*Travail à faire*. Dans l'extrait sur l'affaire Seznec, de quelle personne la disparition remonte-t-elle à près de cent ans ?

┌─ Extrait à lire

Ce blog ayant été réactivé “à son insu de son plein gré”, profitons-en pour deviser calmement sur le sujet qui enflamme quelques esprits blindés de certitudes. L’affaire Seznec, depuis 1923, revient régulièrement au-devant de la scène (1926, 1930-32, 2004-2006…) mais en final, les “experts” s’épuisent, les polémiques se dégonflent, le procureur prend des vacances… mais le sujet reste entier, retour à la case départ.
Près de cent ans après la disparition de Pierre Quéméner, il est peut-être temps de penser “histoire” plutôt que “justice”. S’en tenir aux faits devrait être la règle pour tous. Que les familles concernées y dérogent ne me paraît pas scandaleux, de même on peut parfaitement comprendre la démarche d’un avocat s’employant ardemment à la défense de son (ancien) client. Ceci étant dit, voyons objectivement de quoi il est question dans le débat actuel, penchons-nous sur ce témoignage de Petit-Guillaume, source de tant d’inepties lues ici et là.

└─
┌─ Données enregistrées

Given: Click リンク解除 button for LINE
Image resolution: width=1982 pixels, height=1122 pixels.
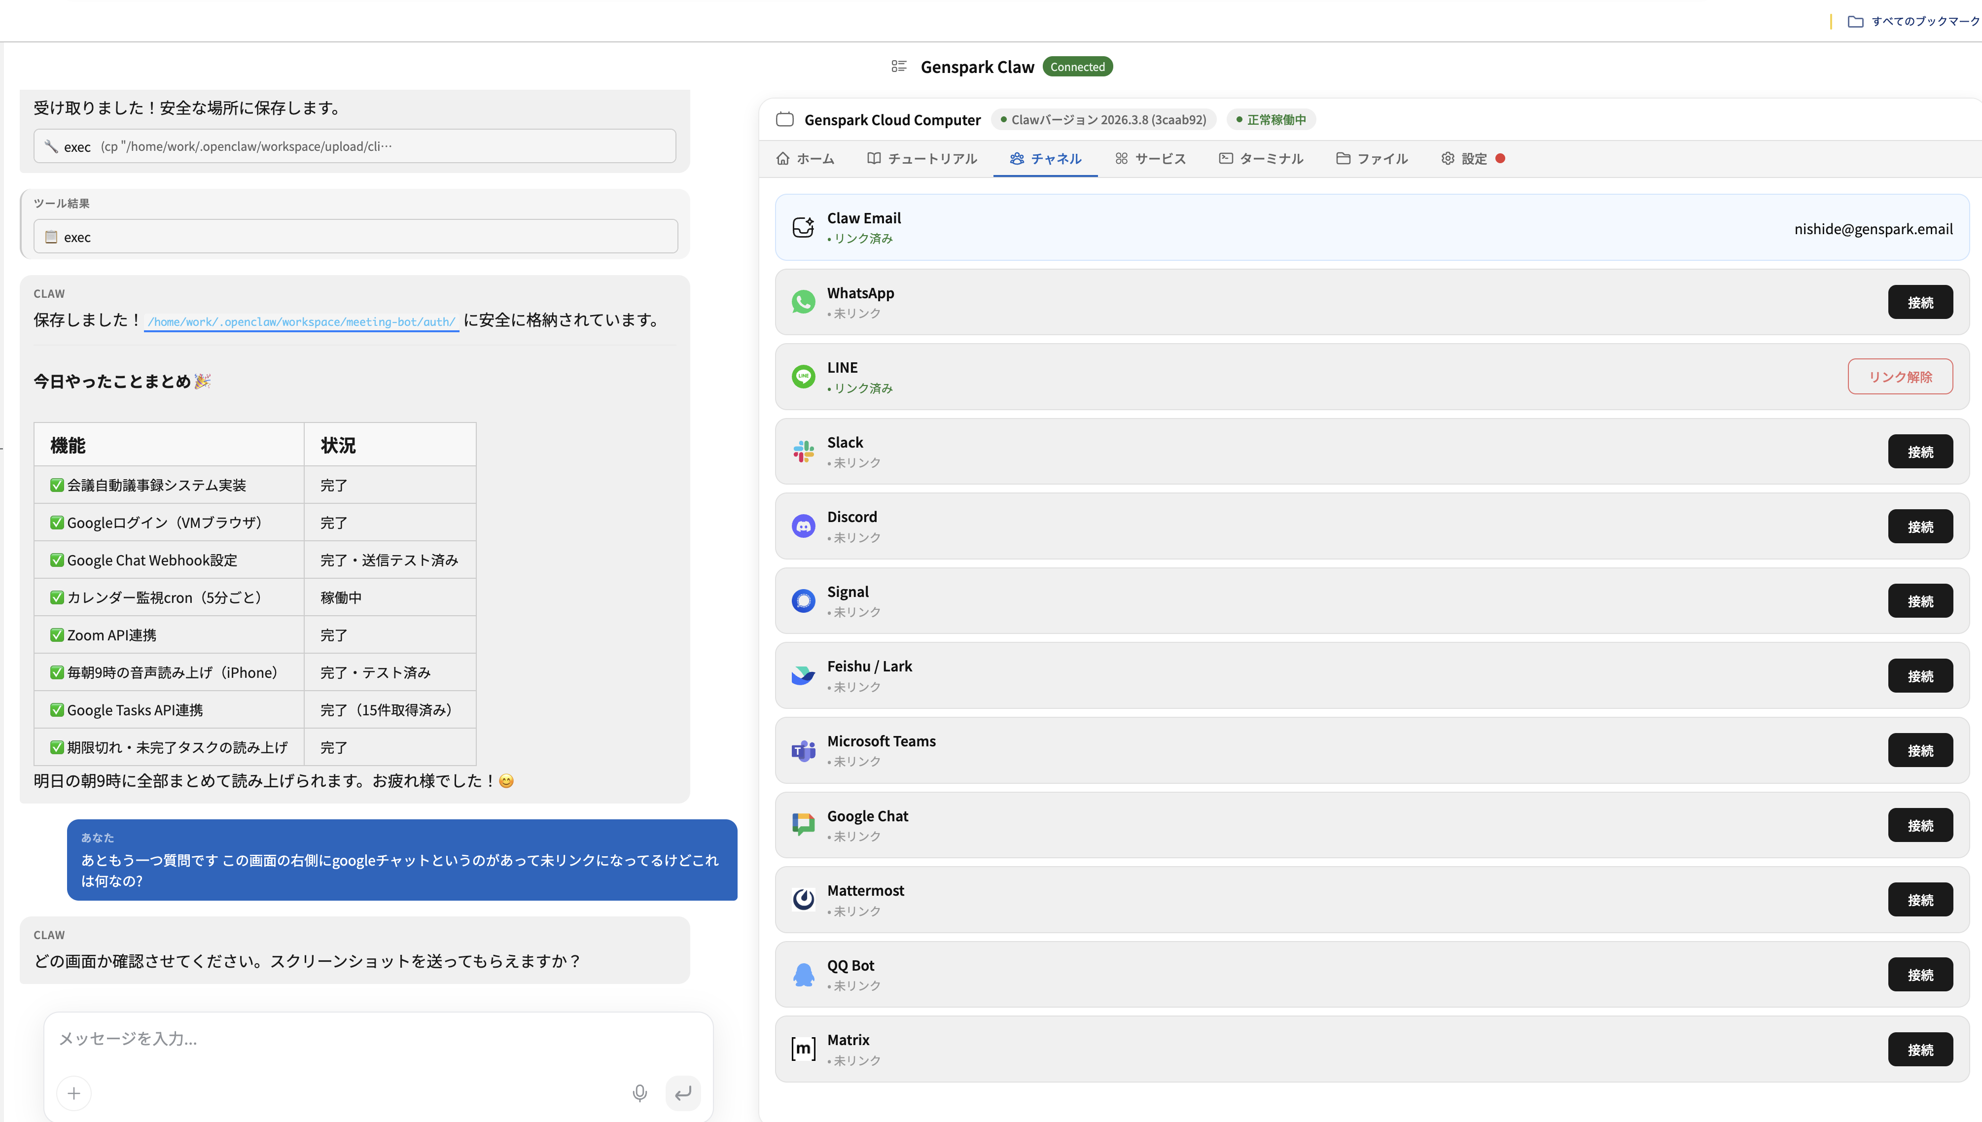Looking at the screenshot, I should 1900,377.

└─

*Exercice réalisé*. Il s'agit de Pierre Quéméner.